107. – Чувства вялы, страсти слабы; бесчисленны вкусные яства, но аппетита нет. Какие небывалые возможности наслаждения, и какая скука! Какие сокровища искусства! Изнемогая в железных объятиях культуры, личность поет свою лебединую песнь, потрясающую и трогательную; она искусством остерегает и пророчит, зовет и плачет. Но зритель тупо стоит пред картиною, не содрогается в нем сердце; пронзительный стих едва ласкает ухо. Ты видел проститутку на улице? Что же, вернувшись домой, ты бился в рыданиях? Ты видел нищенку-старуху в отребье, и свет тебе стал не мил? Ты подумал о себе самом, о своей пустой, однообразной и трудной жизни, и мятежно восстал, вознегодовал на судьбу, разорвал свои цепи? – Все скользит по душе, почти не волнуя ее, – и рабский гнет, и унижение, и уродство, и трубные звуки, и чары красоты. А мысль, где ее жало? Мир полон вечных истин, открывшихся пророкам, истинами полны наши книги и наша память – как царская сокровищница, но истина не вонзается в душу, а лежит подле, как мертвая вещь.

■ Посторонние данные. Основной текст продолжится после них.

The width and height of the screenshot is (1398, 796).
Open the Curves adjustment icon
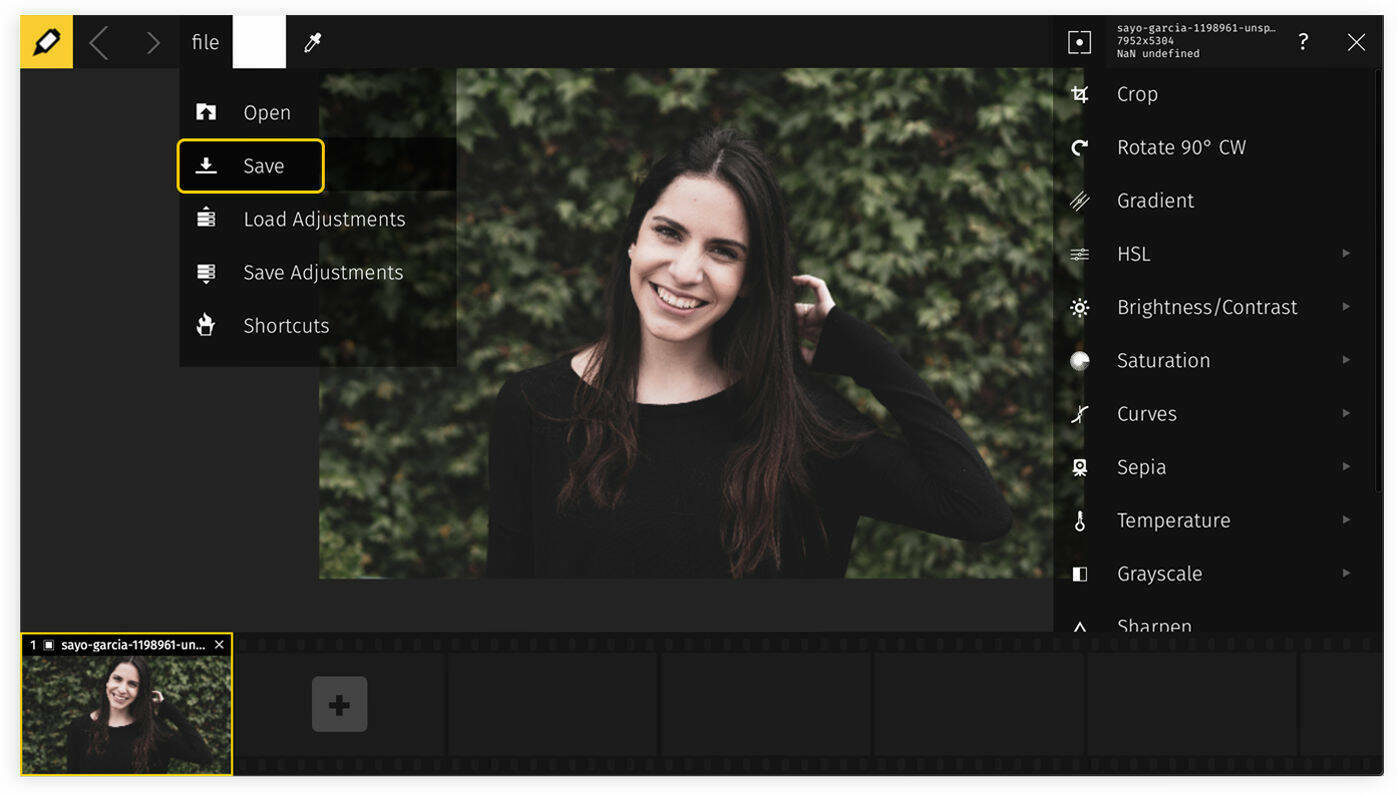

108. – И снова, как встарь, – ибо так было уже не однажды, – явится из диких степей народ-всадник, вскормленный не отвлечением, а сосцами матери-природы, и пройдет на своих неутомимых конях наши страны, сокрушая воли, как ломкий тростник: каждый на коне – кипучий микрокосм; что ни человек, то личность. То будет в человеке победа Божьего образа над прахом, в который мы обратили себя: поистине, праведная победа. Пушки Круппа их не остановят. Разве слабее было оружие великого Египта над гиксосами, или Византии над гуннами?{131} Разве монголы под стенами Вены не смеялись над огнестрельными игрушками Европы? Могучей всех безличных сил ярость личных желаний, жарко пылающий в духе образ совершенства.